Ensuite, la décharge parentale qui sans pathologie particulière demande des consultations par manque de fermeté. Leur enfant est suivi, ils sont tranquilles. Il vaut mieux à leurs yeux être malades que reconnaître le manque de cadre éducatif et d’en assumer la responsabilité.

Puis, le refus d’assumer la souffrance (impossibilité d’annoncer à un proche ou à un enfant la mort d’un être cher, difficulté à gérer un deuil par étapes). Enfin une frilosité affective atavique : je ne veux rien savoir, j’ai déjà mes problèmes faisant écho à pa wakonté mwin pen pen ka twapéde l’ancien temps.

La demande de prise en charge psychologique dans certains cas tourne autour de :

  • L’attente d’être réparé pour permettre l’adaptation au monde
  • La délivrance du fardeau qu’est la transmission
  • La promesse de satisfaction sans limites dont l’unique interdit est celui qui pèse sur l’insatisfaction
  • L’économie de la fatigue d’être soi
  • Le désir de rester plonger dans un monde infantile délivré du mal
  • Le bonheur idéalisé que nul ne peut apporter puisque toute émotion négative est un évènement pathologique.

Pourtant, il y a de réelles raisons de se faire suivre pas toujours identifiées par une catégorie qui en aurait besoin : toutes les peurs, le sentiment d’un grand désarroi, l’idée obsédante d’en finir avec la vie, les problèmes d’identité, le manque à s’aimer etc…

Cependant il faut renoncer à la croyance que le psy par un coup de baguette magique a l’aptitude à trouver une solution immédiate à tous les problèmes. 

Les effets pervers de l’injonction : soyez en forme et heureux et souriant et, et, et…commence à faire l’objet de dénonciation. Le nouveau concept de simplexité : besoin de ralentir, de retour à la nature, d’aérer son moi prône le passage du bien-être au mieux vivre. Un programme est proposé, une autre route est à emprunter. Ses auteurs disent que le cerveau est programmé pour trouver des solutions, qu’il faut faire confiance à ses synapses même si parfois agir c’est ne rien faire. Suivez le guide, la nouvelle méthode est née et un nouveau livre avec, prêt à expliciter comment se débarrasser de l’amour démesuré de sa propre image. Devenez les adeptes futurs du bon choix de vie.

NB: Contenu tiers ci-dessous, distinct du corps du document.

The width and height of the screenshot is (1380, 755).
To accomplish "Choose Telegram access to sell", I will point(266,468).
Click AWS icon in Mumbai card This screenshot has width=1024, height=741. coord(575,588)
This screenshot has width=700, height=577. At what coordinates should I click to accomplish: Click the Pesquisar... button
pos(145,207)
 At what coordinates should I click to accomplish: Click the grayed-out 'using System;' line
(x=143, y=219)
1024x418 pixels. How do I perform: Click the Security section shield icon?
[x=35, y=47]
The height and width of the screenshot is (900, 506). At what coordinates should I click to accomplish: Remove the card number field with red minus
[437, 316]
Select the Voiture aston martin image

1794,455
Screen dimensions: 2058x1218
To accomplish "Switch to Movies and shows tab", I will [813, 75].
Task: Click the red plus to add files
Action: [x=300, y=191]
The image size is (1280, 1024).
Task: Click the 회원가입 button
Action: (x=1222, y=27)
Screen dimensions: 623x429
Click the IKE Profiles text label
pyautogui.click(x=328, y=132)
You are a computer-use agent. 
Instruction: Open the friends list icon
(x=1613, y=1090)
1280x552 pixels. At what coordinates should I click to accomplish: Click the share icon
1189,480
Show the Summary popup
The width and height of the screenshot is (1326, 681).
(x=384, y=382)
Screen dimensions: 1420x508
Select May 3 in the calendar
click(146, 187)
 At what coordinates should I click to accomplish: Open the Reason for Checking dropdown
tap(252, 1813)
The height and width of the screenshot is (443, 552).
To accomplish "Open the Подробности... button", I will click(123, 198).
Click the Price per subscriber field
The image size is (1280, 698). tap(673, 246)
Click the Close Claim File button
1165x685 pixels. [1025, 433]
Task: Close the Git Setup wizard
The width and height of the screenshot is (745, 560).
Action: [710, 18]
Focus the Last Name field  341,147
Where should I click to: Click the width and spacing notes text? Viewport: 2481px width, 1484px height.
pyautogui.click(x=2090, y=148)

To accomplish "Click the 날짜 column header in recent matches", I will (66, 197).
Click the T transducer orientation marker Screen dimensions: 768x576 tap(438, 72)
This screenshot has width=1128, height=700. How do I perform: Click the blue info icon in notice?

Cependant, il faut savoir que ces techniques ne sont pas des solutions, mais une façon de supporter les causes structurelles de nos problèmes au lieu de les combattre. Les personnes les plus épanouies affirment en général qu’« aider les autres permet de se sentir utile et d’être reconnaissant pour ce que l’on a ».

La Soulagerie, lieu où il est possible de libérer la parole, prouve que dans un monde de plus en plus régit par l’absence de communication, les personnes ont surtout besoin d’une écoute privilégiée.